There have been multiple news contributions, investor actions, and great stock price volatility regarding the FDA granting Humanitarian Use Device Designation (HUD), to InVivo Therapeutics' (OTCQB:NVIV) lead biopolymer scaffolding product for patients with spinal cord injuries - an as yet uncharted treatment area in the medical community. InVivo, based in Cambridge, Massachusetts, is on the verge of the first human clinical pilot study to treat spinal cord injury patients with thoracic injuries.
Some history for review includes the fact that InVivo's IPO price in late 2010 was $2.60 per share. It is now floating at $2.00 after a downward run of late, and slight recovery. The company filed an FDA request for Humanitarian Use Device designation on December 14, 2012 and announced it (via press release) with an expectation of a mid-January feedback date, this being an approximate 45-day turnaround, rather the norm by standards of FDA history. But the 45-day turnaround came and went with no news, and the expected catalyst hope was defeated along the way. As with many expected catalysts, a run up occurred, as well as a strong downturn upon the disappointment. Swings from $2.59 to $1.60 were apparent.
So the questions going forward are: is there a problem that the FDA has with the submission, or is there just a delay? Subsequently, is there a real catalyst opportunity associated with the FDA designation or not?

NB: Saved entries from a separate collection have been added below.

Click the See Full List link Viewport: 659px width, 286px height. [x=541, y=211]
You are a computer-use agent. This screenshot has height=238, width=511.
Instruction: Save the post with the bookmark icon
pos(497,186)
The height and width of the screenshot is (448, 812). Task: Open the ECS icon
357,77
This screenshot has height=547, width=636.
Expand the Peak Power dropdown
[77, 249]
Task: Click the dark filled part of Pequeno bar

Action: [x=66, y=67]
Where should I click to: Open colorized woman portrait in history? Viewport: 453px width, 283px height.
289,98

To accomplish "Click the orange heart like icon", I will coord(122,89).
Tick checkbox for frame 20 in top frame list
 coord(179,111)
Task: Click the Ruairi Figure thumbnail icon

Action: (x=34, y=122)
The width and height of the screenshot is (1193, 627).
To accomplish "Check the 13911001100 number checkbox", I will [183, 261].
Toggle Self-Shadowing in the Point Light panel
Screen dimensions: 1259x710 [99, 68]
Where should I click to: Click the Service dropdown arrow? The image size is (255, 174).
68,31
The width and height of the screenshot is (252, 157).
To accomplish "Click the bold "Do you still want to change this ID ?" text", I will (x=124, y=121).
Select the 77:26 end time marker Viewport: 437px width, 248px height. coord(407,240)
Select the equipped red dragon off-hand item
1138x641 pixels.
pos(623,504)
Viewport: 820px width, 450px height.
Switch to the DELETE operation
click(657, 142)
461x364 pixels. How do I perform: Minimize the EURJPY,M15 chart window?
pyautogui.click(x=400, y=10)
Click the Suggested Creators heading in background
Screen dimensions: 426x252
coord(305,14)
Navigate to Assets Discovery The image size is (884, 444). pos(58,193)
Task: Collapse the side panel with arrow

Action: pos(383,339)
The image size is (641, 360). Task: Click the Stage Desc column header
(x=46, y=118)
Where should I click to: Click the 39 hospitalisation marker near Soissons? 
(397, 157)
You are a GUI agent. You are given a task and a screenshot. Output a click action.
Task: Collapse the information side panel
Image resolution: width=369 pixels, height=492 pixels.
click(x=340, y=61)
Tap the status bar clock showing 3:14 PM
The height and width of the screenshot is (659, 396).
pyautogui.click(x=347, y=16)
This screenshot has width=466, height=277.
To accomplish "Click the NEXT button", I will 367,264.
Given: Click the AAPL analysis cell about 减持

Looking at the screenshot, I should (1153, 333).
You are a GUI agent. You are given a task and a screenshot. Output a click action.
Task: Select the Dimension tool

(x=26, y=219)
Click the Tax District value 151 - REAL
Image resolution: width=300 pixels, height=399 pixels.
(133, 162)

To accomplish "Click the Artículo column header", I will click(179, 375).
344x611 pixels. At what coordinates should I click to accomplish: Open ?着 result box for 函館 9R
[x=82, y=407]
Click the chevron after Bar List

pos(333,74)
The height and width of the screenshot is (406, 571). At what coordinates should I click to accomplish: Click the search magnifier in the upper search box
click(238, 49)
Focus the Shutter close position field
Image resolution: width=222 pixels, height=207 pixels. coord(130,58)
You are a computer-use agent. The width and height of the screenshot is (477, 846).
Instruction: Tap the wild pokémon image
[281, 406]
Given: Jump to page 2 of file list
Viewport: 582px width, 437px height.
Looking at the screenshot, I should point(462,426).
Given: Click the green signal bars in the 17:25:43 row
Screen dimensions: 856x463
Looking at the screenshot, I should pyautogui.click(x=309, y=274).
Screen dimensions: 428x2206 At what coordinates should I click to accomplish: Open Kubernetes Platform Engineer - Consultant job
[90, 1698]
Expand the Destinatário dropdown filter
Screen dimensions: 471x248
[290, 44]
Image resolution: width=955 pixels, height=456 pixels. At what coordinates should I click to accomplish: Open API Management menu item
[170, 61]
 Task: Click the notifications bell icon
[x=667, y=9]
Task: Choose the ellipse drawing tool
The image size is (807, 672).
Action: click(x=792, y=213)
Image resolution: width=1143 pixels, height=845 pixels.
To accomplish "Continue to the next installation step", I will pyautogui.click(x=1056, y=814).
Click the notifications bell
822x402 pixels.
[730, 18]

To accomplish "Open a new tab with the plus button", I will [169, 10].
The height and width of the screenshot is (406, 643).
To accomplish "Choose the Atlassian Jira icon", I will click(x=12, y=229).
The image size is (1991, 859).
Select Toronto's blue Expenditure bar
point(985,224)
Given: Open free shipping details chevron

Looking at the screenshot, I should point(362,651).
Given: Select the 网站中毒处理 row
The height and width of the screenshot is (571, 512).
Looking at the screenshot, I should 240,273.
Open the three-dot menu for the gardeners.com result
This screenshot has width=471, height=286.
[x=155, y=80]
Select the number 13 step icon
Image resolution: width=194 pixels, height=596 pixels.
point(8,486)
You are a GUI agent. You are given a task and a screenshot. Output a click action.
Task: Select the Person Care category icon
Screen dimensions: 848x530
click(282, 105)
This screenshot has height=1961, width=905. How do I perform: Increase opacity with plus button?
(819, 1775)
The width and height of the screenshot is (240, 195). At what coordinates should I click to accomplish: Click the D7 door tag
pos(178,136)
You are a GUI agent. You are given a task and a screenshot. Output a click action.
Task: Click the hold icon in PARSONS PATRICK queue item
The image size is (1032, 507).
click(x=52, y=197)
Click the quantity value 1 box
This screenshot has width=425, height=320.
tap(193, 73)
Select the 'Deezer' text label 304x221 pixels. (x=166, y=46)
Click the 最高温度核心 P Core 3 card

Some analysts have suggested that the review period just got reset to an additional 45 days due to internal FDA guidance issues associated with Humanitarian Use Device Designations (report), and that an early March response is feasible, perhaps even March 9th. So did the FDA ruin the InVivo catalyst event and was this unfair to InVivo? The answer is that inside the FDA, the subject of a company's stock price, catalysts, and PR is not on the minds of the examiners - only the validity of the science, products' efficacy, and safety is.
Trading at a current $2.12, with a 52-week range of $1.25 - $2.74, and a market cap of $140 million, an uptick opportunity seems realistic, perhaps a take II of the first catalyst opportunity. The risk of course is that the FDA has negative news and the delay has nothing to do with a new guidance agenda. The upside of that risk is that the designation comes through and the price reacts accordingly with the good news. The company CEO believes the science and the product is solid.
Of late, the company has submitted an updated Investigational Device Exemption to the FDA requesting permission to begin human studies in order to test its biopolymer scaffolding for the treatment of acute SCI.
Now is the time to pay attention to InVivo.